Wednesday 2 December 2009 at 12:54 pm
The problem in justifying religious belief is that it has no basis in fact.
If it had, there would be no merit in faith.
So most religions conjure up a book of magic and follow parts of it as if its contents were a kind of partial proof of their delusions.
The bible contains huge tracts of frighteningly violent nonsense which sensible, modern people ignore.
The Koran does exactly the same. The trouble is, the adherents are not allowed to alter or ridicule a single word. They must accept it as the word of Allah.
The result is shockingly obvious all over the world.
Wednesday 2 December 2009 at 2:02 pm
A christian is someone who follows Christ.
The Bible is the Word of God and is there, among other things, to be understood – it was not written by The Readers Digest DIY Household Maintenance editorial team.
I suspect the Koran is much the same.
Wednesday 2 December 2009 at 3:27 pm
Quietzapple: “A christian is someone who follows Christ.”

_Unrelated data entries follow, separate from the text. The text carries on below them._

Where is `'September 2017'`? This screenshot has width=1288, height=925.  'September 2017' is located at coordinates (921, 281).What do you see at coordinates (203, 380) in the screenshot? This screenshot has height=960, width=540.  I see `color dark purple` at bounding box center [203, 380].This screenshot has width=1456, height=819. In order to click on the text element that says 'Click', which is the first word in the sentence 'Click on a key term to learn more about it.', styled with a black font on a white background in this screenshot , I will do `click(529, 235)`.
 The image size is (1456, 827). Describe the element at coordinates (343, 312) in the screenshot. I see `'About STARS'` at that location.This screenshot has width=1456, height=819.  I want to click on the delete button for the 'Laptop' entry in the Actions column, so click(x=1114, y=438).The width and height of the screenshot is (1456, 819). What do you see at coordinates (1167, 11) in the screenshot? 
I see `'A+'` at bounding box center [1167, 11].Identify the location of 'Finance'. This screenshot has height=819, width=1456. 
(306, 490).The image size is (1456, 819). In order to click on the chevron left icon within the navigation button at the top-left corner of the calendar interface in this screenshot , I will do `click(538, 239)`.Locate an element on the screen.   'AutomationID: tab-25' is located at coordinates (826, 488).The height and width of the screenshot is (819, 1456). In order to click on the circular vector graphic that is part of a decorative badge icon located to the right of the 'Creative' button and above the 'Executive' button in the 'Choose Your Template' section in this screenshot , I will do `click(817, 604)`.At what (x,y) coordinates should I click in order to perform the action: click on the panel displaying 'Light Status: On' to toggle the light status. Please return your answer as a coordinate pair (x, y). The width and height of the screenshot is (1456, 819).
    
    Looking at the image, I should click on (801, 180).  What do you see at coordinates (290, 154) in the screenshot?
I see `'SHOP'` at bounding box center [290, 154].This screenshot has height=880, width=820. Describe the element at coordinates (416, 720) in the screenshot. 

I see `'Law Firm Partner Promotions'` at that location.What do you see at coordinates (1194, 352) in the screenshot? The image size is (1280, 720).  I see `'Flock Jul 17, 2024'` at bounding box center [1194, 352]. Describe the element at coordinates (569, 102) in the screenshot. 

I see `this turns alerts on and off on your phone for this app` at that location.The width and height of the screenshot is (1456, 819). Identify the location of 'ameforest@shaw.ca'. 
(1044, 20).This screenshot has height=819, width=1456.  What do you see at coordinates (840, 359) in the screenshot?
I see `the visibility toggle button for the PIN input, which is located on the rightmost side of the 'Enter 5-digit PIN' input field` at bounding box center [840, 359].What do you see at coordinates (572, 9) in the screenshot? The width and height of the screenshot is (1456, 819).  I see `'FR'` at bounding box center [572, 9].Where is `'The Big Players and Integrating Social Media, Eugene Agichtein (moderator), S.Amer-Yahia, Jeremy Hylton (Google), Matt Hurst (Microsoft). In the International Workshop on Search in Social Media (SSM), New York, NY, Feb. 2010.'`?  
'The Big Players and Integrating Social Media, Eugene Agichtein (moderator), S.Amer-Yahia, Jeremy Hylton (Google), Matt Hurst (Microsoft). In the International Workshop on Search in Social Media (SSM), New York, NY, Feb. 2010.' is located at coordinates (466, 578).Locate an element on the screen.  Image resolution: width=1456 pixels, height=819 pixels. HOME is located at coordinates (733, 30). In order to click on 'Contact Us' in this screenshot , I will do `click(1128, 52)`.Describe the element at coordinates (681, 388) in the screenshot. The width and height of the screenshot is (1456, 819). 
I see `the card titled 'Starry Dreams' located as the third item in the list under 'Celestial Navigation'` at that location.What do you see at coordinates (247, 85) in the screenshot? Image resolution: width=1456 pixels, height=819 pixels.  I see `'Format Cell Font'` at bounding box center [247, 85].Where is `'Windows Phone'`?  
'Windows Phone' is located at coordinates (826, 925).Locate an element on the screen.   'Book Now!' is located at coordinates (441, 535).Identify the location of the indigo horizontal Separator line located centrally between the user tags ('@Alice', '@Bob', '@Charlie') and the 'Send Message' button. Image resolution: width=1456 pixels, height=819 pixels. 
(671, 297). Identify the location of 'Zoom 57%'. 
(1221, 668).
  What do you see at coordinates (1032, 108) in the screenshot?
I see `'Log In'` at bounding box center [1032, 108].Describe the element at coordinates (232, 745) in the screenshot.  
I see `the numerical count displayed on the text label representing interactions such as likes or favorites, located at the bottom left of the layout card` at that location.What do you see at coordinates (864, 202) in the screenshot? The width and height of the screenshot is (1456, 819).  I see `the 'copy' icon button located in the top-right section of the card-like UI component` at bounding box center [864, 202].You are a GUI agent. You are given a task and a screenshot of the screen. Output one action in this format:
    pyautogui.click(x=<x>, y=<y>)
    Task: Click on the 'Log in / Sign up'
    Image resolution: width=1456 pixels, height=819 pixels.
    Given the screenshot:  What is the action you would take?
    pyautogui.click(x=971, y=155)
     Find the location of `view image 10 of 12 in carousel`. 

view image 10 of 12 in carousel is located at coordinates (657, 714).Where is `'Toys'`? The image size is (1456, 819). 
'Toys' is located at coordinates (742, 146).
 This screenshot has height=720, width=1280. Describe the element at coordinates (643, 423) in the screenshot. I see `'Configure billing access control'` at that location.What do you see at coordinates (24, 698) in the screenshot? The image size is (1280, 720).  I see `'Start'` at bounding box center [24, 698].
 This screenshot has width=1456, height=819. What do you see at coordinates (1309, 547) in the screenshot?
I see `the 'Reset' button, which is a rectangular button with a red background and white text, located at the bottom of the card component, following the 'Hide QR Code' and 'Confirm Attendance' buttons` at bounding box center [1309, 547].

Without the Bible you cannot follow Christ! You must accept that what the authors of the New Testament wrote about Christ is factual otherwise it is impossible to follow Him. If you accept what they wrote is factual then you have to accept what Jesus said is factual and he was pretty big on quite a few of the older Jewish laws. e.g. Mark Chapter 7 appears to have Jesus say that you should kill any child that speaks ill of its parents. And He does go on about the 10 Commandments and Moses’ teachings.
The Qu’ran is actually the Word Of God and so to understand or interpret it is not the place of man. Allah has spoken, obey or you are not a Muslim. It says so in the book so it must be true.